• [Directions for this task]:
Retype the listing found below exactly, but leave out each picture.

• [Input for this task]:
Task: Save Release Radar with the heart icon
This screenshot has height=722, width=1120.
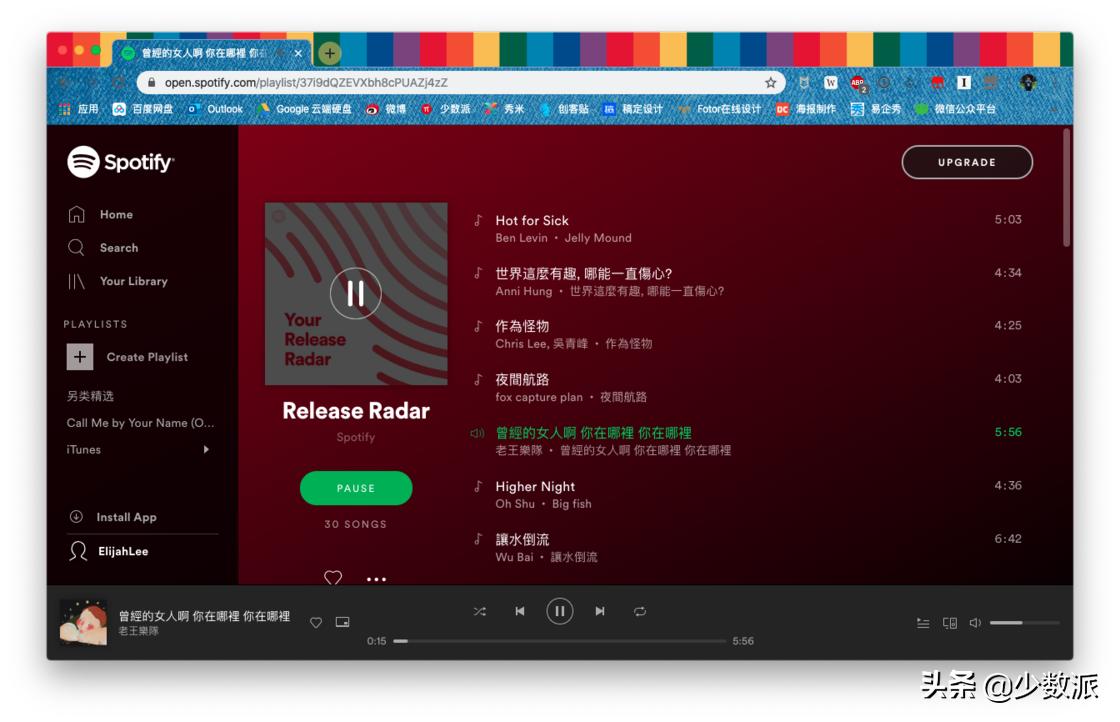Action: (x=332, y=578)
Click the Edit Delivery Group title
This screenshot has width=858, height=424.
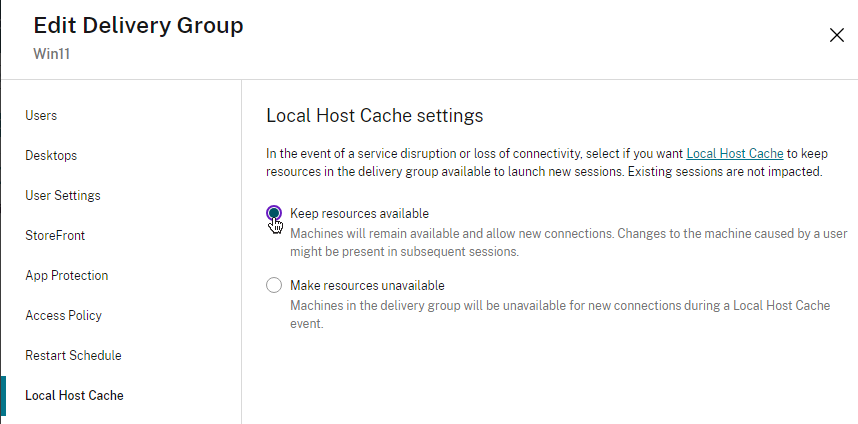point(138,26)
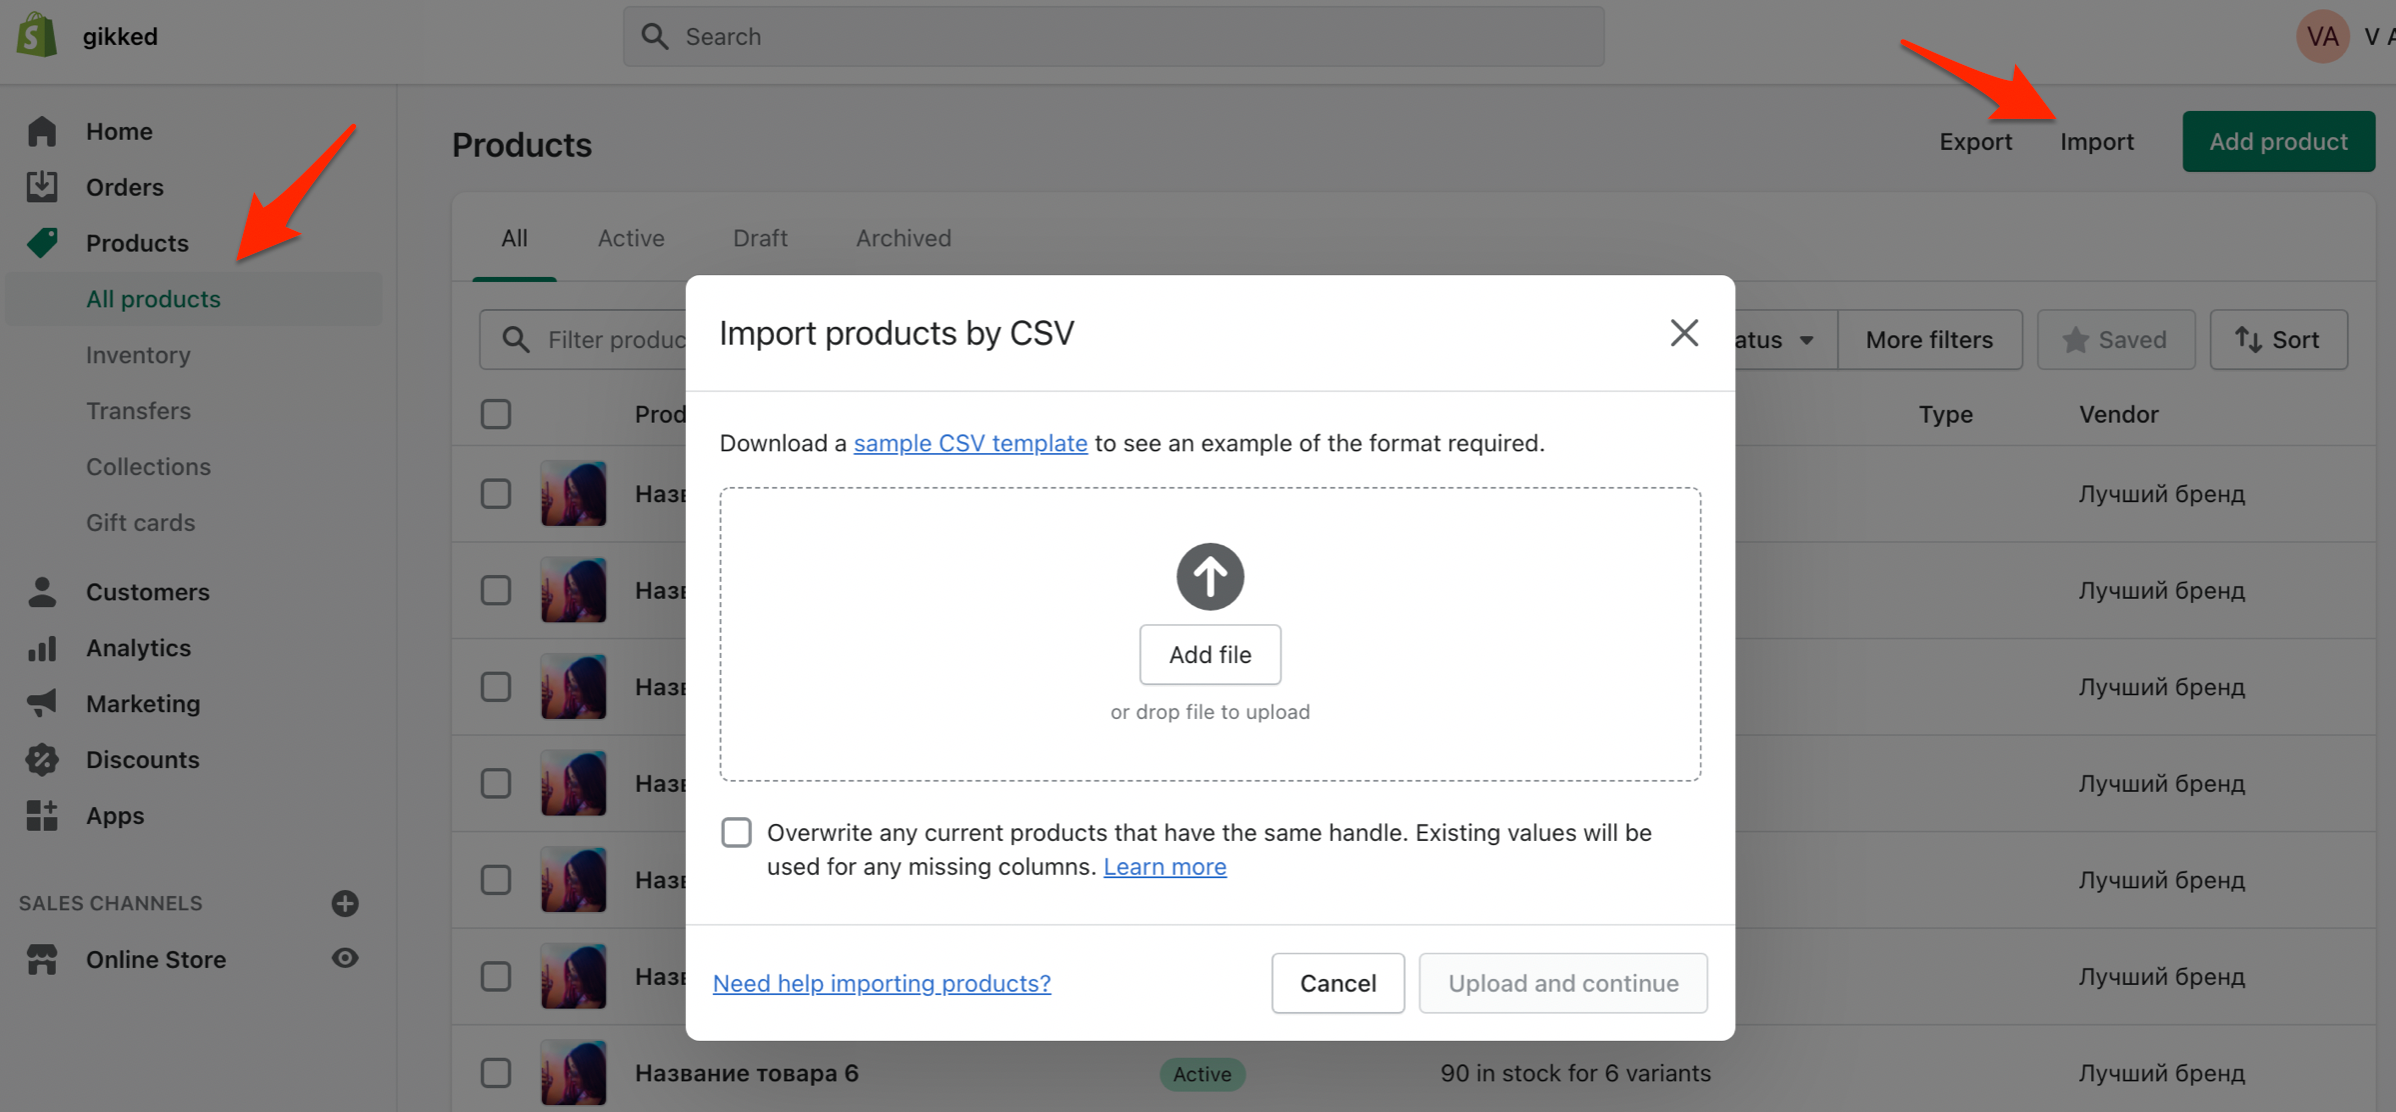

• [Output]:
Task: Save Release Radar with the heart icon
This screenshot has height=722, width=1120.
Action: (x=332, y=578)
Click the Edit Delivery Group title
This screenshot has width=858, height=424.
point(138,26)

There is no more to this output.